Maryanne Diamond attend une révolution.
Depuis que Mme Diamond est née en Australie dans les années 50, les progrès techniques ont révolutionné les moyens utilisés par la plupart d’entre nous pour créer et diffuser l’information, ainsi que pour y accéder.
Cependant, pour Mme Diamond, dont les parents ont découvert qu’elle était aveugle six semaines après sa naissance, la révolution de l’information restera incomplète tant qu’elle n’aura pas transformé les conditions de vie des centaines de millions de déficients visuels que compte le monde, notamment dans les régions pauvres. Elle espère que le changement est en marche.
En décembre 2014, elle a pris la parole à Genève pour appeler à la ratification du récent Traité de Marrakech, qui vise à faciliter l’accès des déficients visuels aux livres. Devant des centaines de personnes venues assister à une conférence TEDx au Palais des Nations, siège historique des Nations Unies en Europe, Mme Diamond avait un message à faire passer.
“L’information, c’est le pouvoir. C’est elle qui nous permet de faire des choix et de prendre des décisions. Nous autres, aveugles et personnes ayant des difficultés de lecture des textes imprimés, attendons avec impatience une transformation de nos conditions de vie”, a t elle déclaré. “J’exhorte tous les pays à ratifier et à mettre en œuvre de toute urgence le Traité de Marrakech.”
Au départ, les livres n’étaient pas une priorité pour Mme Diamond, mathématicienne de formation. Les livres en braille étaient lourds, et rares sur les étagères des bibliothèques. De nos jours encore, seule une très petite partie des textes imprimés est disponible dans des formats accessibles aux déficients visuels. Les militants de la cause des aveugles parlent de “pénurie de livres”.;
Tout au long de sa carrière bien remplie, dont une bonne partie à l’étranger avec des enfants en bas âge, la situation était toujours la même : un manque récurrent de manuels, de livres de voyage et de guides. “Je devais compter sur les autres pour avoir des informations”, dit elle.
C’est ce qui a incité Mme Diamond à se lancer dans le militantisme. Son parcours l’a menée jusqu’à la tête de l’Union mondiale des aveugles, organisation basée au Canada qui défend les intérêts des déficients visuels.
L’Union mondiale des aveugles, et Mme Diamond en personne, ont joué un rôle clé dans l’élaboration, la promotion et l’adoption du Traité de Marrakech, que certains appellent “traité sur les livres pour les aveugles”.
Après plusieurs années d’efforts, les États membres de l’OMPI ont massivement adopté le Traité en juin 2013, à l’issue d’une conférence diplomatique de haut niveau organisée au Royaume du Maroc, à Marrakech.
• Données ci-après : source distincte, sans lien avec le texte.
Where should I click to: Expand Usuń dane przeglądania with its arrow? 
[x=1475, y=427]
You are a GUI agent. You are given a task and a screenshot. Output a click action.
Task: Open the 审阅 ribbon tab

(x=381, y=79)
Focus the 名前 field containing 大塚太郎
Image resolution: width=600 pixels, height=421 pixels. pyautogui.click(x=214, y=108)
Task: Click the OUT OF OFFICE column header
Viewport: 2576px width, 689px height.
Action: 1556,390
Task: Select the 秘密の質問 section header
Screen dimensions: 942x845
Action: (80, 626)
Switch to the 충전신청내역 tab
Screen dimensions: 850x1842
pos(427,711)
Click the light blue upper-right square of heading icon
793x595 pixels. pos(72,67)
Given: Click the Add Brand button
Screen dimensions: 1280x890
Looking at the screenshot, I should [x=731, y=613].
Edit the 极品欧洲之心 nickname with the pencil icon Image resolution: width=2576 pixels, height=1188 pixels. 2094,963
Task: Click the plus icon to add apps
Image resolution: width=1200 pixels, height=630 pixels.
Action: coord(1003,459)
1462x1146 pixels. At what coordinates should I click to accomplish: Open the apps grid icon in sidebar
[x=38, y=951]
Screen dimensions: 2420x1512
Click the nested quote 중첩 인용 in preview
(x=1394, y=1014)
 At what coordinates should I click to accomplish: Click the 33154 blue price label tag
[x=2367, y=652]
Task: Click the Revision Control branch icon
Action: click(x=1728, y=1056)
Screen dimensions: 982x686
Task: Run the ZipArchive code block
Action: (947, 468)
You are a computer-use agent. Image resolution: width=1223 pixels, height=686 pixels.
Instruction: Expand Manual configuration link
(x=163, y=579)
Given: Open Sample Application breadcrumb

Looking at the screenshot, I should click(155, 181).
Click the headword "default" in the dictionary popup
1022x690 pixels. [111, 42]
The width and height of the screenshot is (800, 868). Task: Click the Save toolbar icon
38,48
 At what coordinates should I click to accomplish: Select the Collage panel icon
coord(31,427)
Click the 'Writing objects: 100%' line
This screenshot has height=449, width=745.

Éprouvés par des années de pourparlers, les participants ont conclu les négociations par une session marathon de 10 jours, et ont fêté leur succès jusque tard dans la nuit du désert, en dansant au son de la légende musicale Stevie Wonder, venu se produire exceptionnellement au Maroc, comme il l’avait promis en cas d’adoption du Traité.
Ce traité vise à faciliter la création et la diffusion transfrontière de textes spécialement adaptés aux besoins des déficients visuels. Selon l’Organisation mondiale de la Santé, il existe plus de 285 millions de déficients visuels dans le monde, dont 90% dans les pays en développement.
Le Traité de Marrakech portera réellement ses fruits une fois qu’il aura été ratifié par 20 pays. Seuls quelques uns l’ont fait à ce jour, à commencer par l’Inde à la mi 2014.
Déjà, les efforts destinés à favoriser la mise en œuvre du Traité s’accélèrent. Mme Diamond a cité l’exemple du Consortium pour des livres accessibles (ABC), qui lance des initiatives concrètes visant à améliorer la disponibilité des livres dans des formats accessibles. L’ABC mène des activités de renforcement des capacités, soutient l’élaboration de technologies et de normes de publication permettant de créer des contenus accessibles en format “natif” et administre une base de données internationale destinée à faciliter la recherche de textes dans des formats accessibles.
Malgré des années d’engagement, le combat de Mme Diamond ne fait donc que commencer. “L’adoption du Traité ne marque pas la fin de nos efforts, mais seulement la fin de la première étape. Il nous reste une énorme tâche à accomplir avant de pouvoir dire que nous avons mis fin à ce qu’on appelle la pénurie de livres”, a t elle déclaré au public de la conférence TEDx.